The comedian for the night has not yet been announced. But if Melissa McCarthy’s Saturday Night Live satiric riff on the combative Sean Spicer, the White House press secretary, is a hint of what’s in store for the fumble-fingered Trump Administration, some heads may be rattled by night’s end. It’s been reported that Trump personally dressed down Spicer after the SNL parody because Spicer is not measuring up to the “central casting” look and demeanor that the president demands of the people around him. In fact, the WHCA might redeem itself by recruiting McCarthy to reprise the skit for the evening’s performance.

This is a time when the press ought to take itself seriously if it wants to be taken seriously. The WHCA dinner, though arguably a single night out on the town, does not play well in the nation’s wheat fields and rust belt towns where Trump is right no matter how wrong he is.
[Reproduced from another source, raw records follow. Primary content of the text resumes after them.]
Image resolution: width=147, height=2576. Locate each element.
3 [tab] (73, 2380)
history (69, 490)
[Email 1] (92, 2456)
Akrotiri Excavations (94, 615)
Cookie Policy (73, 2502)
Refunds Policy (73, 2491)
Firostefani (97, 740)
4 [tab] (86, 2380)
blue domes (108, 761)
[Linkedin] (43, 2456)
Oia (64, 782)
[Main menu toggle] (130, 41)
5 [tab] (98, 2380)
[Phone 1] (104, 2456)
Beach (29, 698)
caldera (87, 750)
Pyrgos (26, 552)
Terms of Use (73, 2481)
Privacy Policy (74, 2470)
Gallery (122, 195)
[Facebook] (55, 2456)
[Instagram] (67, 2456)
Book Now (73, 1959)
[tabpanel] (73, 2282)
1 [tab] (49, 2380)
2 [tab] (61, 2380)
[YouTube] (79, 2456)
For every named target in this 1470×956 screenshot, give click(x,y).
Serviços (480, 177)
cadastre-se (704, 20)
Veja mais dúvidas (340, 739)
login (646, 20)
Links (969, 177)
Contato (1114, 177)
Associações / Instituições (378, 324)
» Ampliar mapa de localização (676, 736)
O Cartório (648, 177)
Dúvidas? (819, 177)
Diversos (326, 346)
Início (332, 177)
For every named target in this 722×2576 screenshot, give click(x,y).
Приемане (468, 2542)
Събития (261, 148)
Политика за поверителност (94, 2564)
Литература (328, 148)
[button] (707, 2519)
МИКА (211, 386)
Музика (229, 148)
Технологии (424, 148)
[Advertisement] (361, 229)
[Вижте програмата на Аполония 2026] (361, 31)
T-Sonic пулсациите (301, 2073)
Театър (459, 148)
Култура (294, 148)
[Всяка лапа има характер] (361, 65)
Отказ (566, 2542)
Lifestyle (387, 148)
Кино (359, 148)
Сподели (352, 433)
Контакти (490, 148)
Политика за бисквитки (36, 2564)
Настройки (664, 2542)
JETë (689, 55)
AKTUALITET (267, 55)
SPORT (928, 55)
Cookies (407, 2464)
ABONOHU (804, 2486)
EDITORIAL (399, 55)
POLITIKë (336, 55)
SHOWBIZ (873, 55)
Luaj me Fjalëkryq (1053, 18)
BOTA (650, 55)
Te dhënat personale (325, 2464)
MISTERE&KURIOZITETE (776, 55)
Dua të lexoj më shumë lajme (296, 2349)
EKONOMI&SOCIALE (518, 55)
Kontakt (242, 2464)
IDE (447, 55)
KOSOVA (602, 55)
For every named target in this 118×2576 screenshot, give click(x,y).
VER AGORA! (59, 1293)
And the press is wrong no matter how right the reportage is. It’s easy to build a case that the Trump Administration presents a challenge like very few, if any, before it. It is attempting to create a parallel universe that exists only in the mind of its leader but that the rest of us had better accept or be spanked because Trump said so.

The true function of a free press is not to wine and dine in the capital’s pleasure domes—including those coveted White House state dinners—but to do the pick-and-shovel work of digging deeper and harder. It would behoove the WHCA to scale back on the frivolity and the partying and to present the serious side of journalism, which is to make certain that the public gets the truth about its elected officials and not a whimsical version conjured up behind a sorcerer’s magic curtain. Don’t give Trump any more reasons to assault the press and the First Amendment. Trump likes to label what he doesn’t like as “fake” news. It’s the function of the press to keep showing the public what real news is.